Parques
como refugios
El Parque Nacional de los Écrins (925 km²), el Parque Natural Regional de Queyras (650 km²) y el Parque Natural Regional de las Baronnies provençales (1.560 km²) forman un cinturón protector en torno a paisajes excepcionales. Luego están las zonas Natura 2000, centinelas silenciosos de la biodiversidad. Estas zonas no son estáticas: son territorios habitados, donde el hombre y la montaña encuentran su equilibrio.

El aliento
de los animales salvajes
En los Altos Alpes, el silencio se rompe a menudo con el vuelo del águila real o el silbido de la marmota. Cabras montesas, rebecos, quebrantahuesos, urogallos negros y las truchas de los Écrins son testigos de una fauna resistente pero frágil. Los insectos, también buscadores incansables, forman parte de esta discreta sinfonía de montaña. Su encuentro, fugaz o prolongado, encierra la promesa de una emoción cruda.

La riqueza
de las flores de montaña
Cada estación revela una inesperada alfombra de plantas. Gencianas azules, edelweiss, lirios martagón o lavanda de las Baronnies la flora de los Altos Alpes es un viaje entre la altitud y el Mediterráneo. Estas plantas, a menudo raras, han aprendido a aferrarse a las pendientes, a resistir el frío o a captar la menor gota de agua. Y los árboles, ya sean luminosos alerces o nudosos pinos cembros, completan este cuadro vivo ofreciendo cobijo y permanencia. Su fragilidad impone respeto.

Agua,
un tesoro compartido
Desde los glaciares de los Écrins hasta los ríos caudalosos del Durance y el Guil, el agua modela la faz del departamento. Riega los valles, alimenta los huertos y riega los pueblos. Un recurso precioso y amenazado, que nos recuerda a diario que las montañas son un depósito de agua que hay que preservar. En los Altos Alpes, seguir el flujo del agua significa comprender el vínculo íntimo entre las personas y su entorno.
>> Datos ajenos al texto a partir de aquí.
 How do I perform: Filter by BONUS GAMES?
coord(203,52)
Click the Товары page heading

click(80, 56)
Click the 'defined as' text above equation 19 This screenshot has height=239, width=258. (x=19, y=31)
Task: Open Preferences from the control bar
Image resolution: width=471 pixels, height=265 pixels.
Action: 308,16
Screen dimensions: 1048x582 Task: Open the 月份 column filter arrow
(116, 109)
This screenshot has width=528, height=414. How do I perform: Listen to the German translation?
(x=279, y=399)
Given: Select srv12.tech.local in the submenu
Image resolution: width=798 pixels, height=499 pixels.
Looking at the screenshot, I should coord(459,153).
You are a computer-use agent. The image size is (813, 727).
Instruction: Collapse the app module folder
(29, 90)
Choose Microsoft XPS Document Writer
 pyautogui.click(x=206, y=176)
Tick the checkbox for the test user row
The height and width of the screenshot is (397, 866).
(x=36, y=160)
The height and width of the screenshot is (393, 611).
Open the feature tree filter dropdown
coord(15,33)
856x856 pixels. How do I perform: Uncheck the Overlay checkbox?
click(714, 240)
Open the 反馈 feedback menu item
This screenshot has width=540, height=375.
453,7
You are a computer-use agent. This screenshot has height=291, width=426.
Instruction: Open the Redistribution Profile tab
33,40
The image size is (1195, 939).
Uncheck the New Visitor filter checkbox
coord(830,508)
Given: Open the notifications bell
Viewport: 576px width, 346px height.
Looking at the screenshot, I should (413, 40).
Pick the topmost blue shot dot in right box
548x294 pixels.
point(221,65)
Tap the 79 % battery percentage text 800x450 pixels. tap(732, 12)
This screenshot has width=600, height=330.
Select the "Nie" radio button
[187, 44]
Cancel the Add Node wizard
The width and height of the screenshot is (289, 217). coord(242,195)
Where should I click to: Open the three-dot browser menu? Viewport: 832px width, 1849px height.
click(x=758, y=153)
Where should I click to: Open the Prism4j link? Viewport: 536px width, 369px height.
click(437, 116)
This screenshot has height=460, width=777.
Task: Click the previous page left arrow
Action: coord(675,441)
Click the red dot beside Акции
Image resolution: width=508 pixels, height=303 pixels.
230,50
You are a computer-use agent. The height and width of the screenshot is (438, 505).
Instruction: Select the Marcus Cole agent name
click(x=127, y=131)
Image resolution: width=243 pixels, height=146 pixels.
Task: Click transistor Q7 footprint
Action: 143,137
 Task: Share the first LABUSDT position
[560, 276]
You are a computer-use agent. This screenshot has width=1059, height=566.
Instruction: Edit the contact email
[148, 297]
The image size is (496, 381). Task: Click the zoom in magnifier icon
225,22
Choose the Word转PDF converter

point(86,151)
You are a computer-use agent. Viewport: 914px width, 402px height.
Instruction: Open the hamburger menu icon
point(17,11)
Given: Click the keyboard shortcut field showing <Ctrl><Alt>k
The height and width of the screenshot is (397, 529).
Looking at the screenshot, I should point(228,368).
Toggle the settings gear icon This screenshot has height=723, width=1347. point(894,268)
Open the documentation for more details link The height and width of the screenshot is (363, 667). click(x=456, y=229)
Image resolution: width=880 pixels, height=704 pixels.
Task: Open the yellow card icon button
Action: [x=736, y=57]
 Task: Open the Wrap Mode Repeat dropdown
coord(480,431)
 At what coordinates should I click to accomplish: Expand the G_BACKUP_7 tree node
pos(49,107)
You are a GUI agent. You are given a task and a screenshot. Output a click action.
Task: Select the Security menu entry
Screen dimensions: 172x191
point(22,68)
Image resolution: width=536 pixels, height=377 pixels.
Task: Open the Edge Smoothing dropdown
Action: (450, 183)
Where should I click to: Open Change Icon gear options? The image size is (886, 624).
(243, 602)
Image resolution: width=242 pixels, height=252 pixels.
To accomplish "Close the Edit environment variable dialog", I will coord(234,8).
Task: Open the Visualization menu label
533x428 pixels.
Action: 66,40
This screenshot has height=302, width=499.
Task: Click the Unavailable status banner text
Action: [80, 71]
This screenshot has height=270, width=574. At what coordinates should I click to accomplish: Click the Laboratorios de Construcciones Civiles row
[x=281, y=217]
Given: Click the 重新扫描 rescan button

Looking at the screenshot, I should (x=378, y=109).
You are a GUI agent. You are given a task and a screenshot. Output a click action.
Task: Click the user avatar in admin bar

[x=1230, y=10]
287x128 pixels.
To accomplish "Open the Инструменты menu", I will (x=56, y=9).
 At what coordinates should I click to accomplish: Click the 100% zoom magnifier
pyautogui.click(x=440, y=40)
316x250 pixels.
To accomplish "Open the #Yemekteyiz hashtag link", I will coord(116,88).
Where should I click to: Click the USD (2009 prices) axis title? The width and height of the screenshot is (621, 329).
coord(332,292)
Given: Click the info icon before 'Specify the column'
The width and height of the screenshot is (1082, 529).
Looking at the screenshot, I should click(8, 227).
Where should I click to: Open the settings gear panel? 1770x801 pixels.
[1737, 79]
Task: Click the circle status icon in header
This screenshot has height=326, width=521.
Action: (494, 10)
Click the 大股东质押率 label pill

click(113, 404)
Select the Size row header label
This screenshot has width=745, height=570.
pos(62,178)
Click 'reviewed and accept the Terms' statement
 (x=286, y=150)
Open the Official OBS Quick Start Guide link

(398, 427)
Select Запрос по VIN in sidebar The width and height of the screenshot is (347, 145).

Científico ante todo, Richard Bonnet vigila el frágil equilibrio entre fauna, flora y actividades humanas desde el corazón del Parque Nacional de los Écrins. Como jefe del departamento científico, escruta las señales más leves que envían las montañas: glaciares en retroceso, especies migratorias, nuevas presiones. Hombre de campo, encarna el rigor de la investigación al servicio de un patrimonio natural que defiende con convicción inquebrantable.